風は突然に

「ピンポーン」玄関のチャイムが鳴る。

 日曜日の朝、宗則か誰かが先日飲んだ時の忘れ物でも取りに来たのかなと思ったが、昨晩洋子と二人で映画を観ながら飲み過ぎた所為かすぐに起き上がれない。

 うつ伏せのまま「うー」っと唸っていると、洋子が「見てこようか?」と言う。半身起こしてベッドから出ていく洋子の手を「お願い」と言って軽く握る。


 部屋着兼寝巻の上にとりあえずライダースを羽織り玄関に向かう洋子。洋子がドアスコープを覗いた後、こちらに顔を出して小声で「なんか知らないおじさん」と伝えてくれていると玄関ドアをガチャガチャと触る音がする。

「え?」と洋子が言って玄関の方に向かうのと、ガチャンと音がしてドアが開くのとが同じタイミングだった。続いてガチンとチェーンの張る音。


「ひーちゃん! ってアレ?」と、この声にもこの呼ばれ方にも聞き覚えがある、あり過ぎる。そして、数日前に寝ぼけて適当に応対した父からの電話の内容が急速に頭に蘇る。

「ごめん、洋子、忘れてたっ!」飛び起きて玄関に向かう。


「パ……、父さん。ごめん今日来るって言ってたのすっかり忘れてた」と言いながら、ドアチェーンを外す。

「ひーちゃん、彼氏でも連れ込んでるとかなら想像ついたけど、まさか彼女とは……」私と洋子を交互に見てこう言ったのは現在地方に単身赴任中の私の父。

 私は下着にパーカー姿、洋子は寝巻にライダース、それにボディーピアスも含めたいかにもな洋子の風体。口にすると洋子に申し訳ないが見るからにビアン。誤解したとしても当然か。

「いや、友達。女友達! 特に親しいの。えと、毛利洋子さん。同じ大学の」

「初めまして、毛利洋子です。キョウさんとは親しくさせていただいています。あと、たまにお泊りとかさせていただいています」とお辞儀をする洋子。


 そういえば何日か前、昼寝してるときに何か荷物を取りに来るとかなんとか電話があったのを忘れていた。

「いつこっち着いたの?」

「一昨日着いて、昔のダチと朝方まで飲んでたよ」と、相変わらずの感じだ。まぁ私もさして変わらない生活。

「ひーちゃん外のバイクって?」と父。

 そうだった。父には何も言わずにGPZを私のものとして乗っている。父の性格から怒ったりは無いだろうが何も言っていなかったのも事実。

「えっと、実は色々と報告しないといけないんだけど……」


 洋子がコーヒーをいれてくれて、みんなで卓袱台を囲む。洋子は少し引いた位置。

 大型免許を取得したこと、買って貰ったニンジャ250を売って、庭先で動いていなかったGPZを修理して勝手に乗っていること(本当は色々と順序が逆だけど)、洋子とは特に仲が良くて家の合い鍵を渡していること、そんなことを話した。転かしちゃって塗替え最中なことは伏せて置いた。

「そっかそっか。いや、パパが聞いたのはカバーかかってるバイクがスポークホイールだったから何のバイクかなってのだったんだけど……」

「えっ、あ、あー。
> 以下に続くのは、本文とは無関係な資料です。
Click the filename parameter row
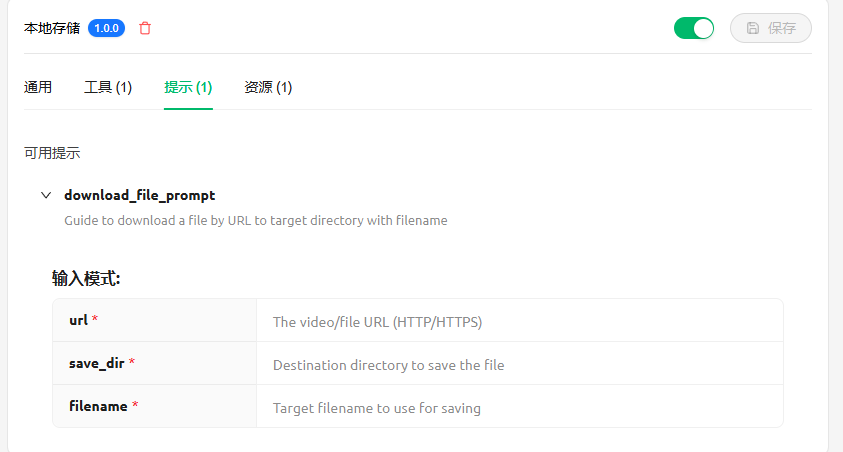Viewport: 843px width, 452px height. pyautogui.click(x=418, y=406)
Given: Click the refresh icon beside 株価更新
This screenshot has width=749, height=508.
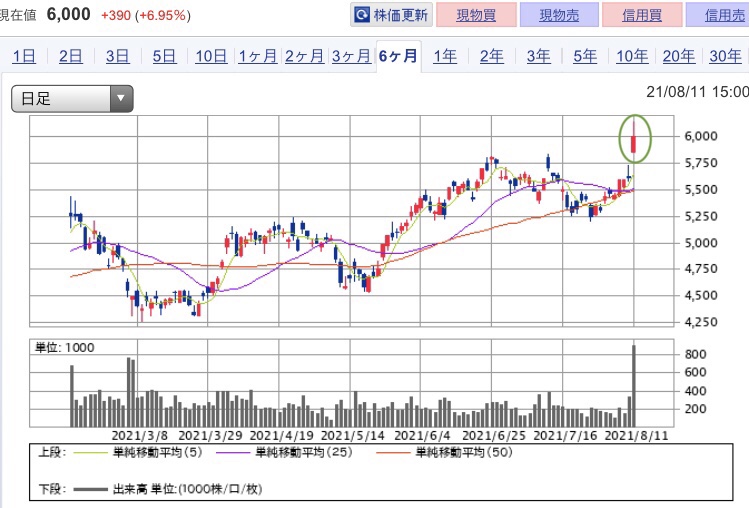Looking at the screenshot, I should pos(362,16).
それは洋子の250TRだよ」私、とんだ先走り。

「毛利さんもバイク乗るんだ」

「はい、もともと少しだけ興味があったんですけど、キョウさんと知り合って色々教えてもらって現実味が沸いてきたというか」と洋子。


「はーっ」と思わず深いため息がでる私。

 早とちりから急な親バレ。なんか、色々と疲れてしまった。

 余程顔に出ていたのだろう。さてと言って、父が荷物を用意し始めた。

「あの、パパ。GPZのこと黙っててごめん。あと、名前のことも」

「ニンジャはパパもずっと乗ってなかったから、バイクは乗って動かしてこそだよ。ひーちゃ、いやキョウが乗ってくれてる方がニンジャにも一番いいと思うよ。あとキョウが正しいんだから、気にしなくていいよ」と父。
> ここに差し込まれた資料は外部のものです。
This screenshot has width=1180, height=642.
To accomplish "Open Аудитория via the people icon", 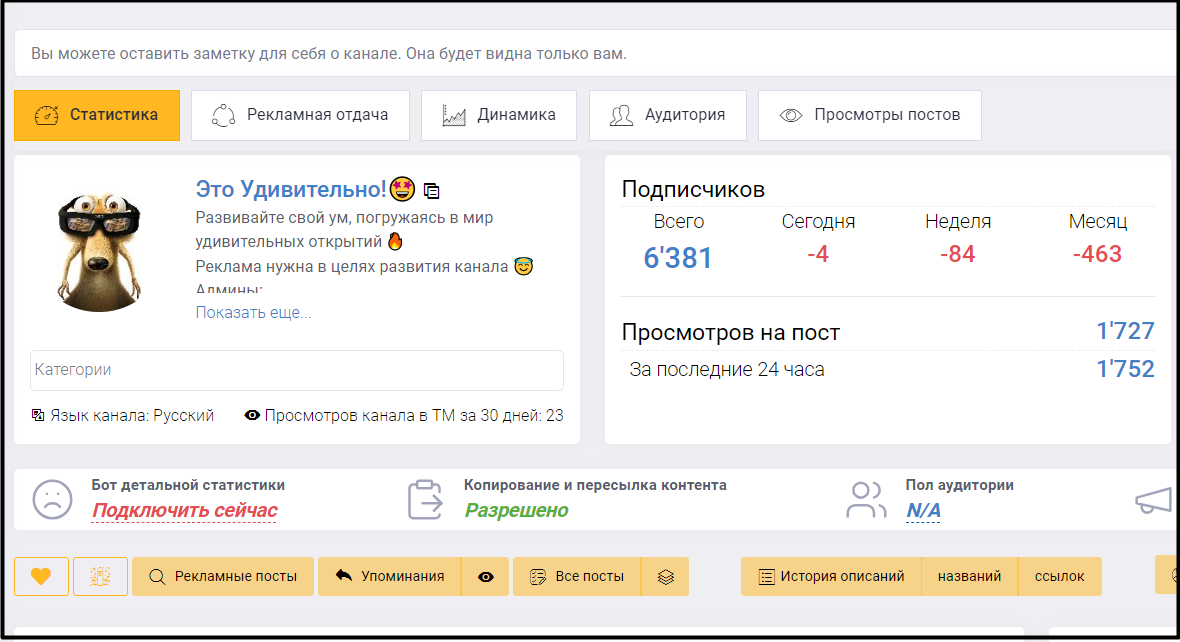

「もう一つ、世の中的にはこっちがニンジャでキョウが最初に乗ったのの方をニンジャ250って呼ぶ方が正しいみたいよ。GPzって言うと空冷の少し古いのが一般的かな」と続けて、このタイミングでどうでもいいことを愛すべきバイク馬鹿が教えてくれた。


 父が必要だったのは、荷物といっても書類やバイク用の上着数点などの衣類。こちらは段ボール箱にまとめてもらっておいて後日私が宅急便で送ることにした。

 翌日は仕事だというので、一時間ぐらいの滞在の後、タンデムで駅まで送っていった。いや、運転は父だったから私が送られて私が乗って帰るという。

 何年振りだろう? 父のバイクの後ろに乗るのは。パパはママと別れてからバイクに乗らなくなったハズだが、その後もタンデムをしてもらっていたような気もする。ニンジャの車検はとうに切れていたからそんな訳はないのだが、小さい頃の記憶なんて所詮そんなもんか。


 久しぶりに看板を背負わずにバイクに乗った。

 看板とか背負っちゃってバイクにどっぷりとハマっている私を父に見られるのは何となく恥ずかしかったんだ。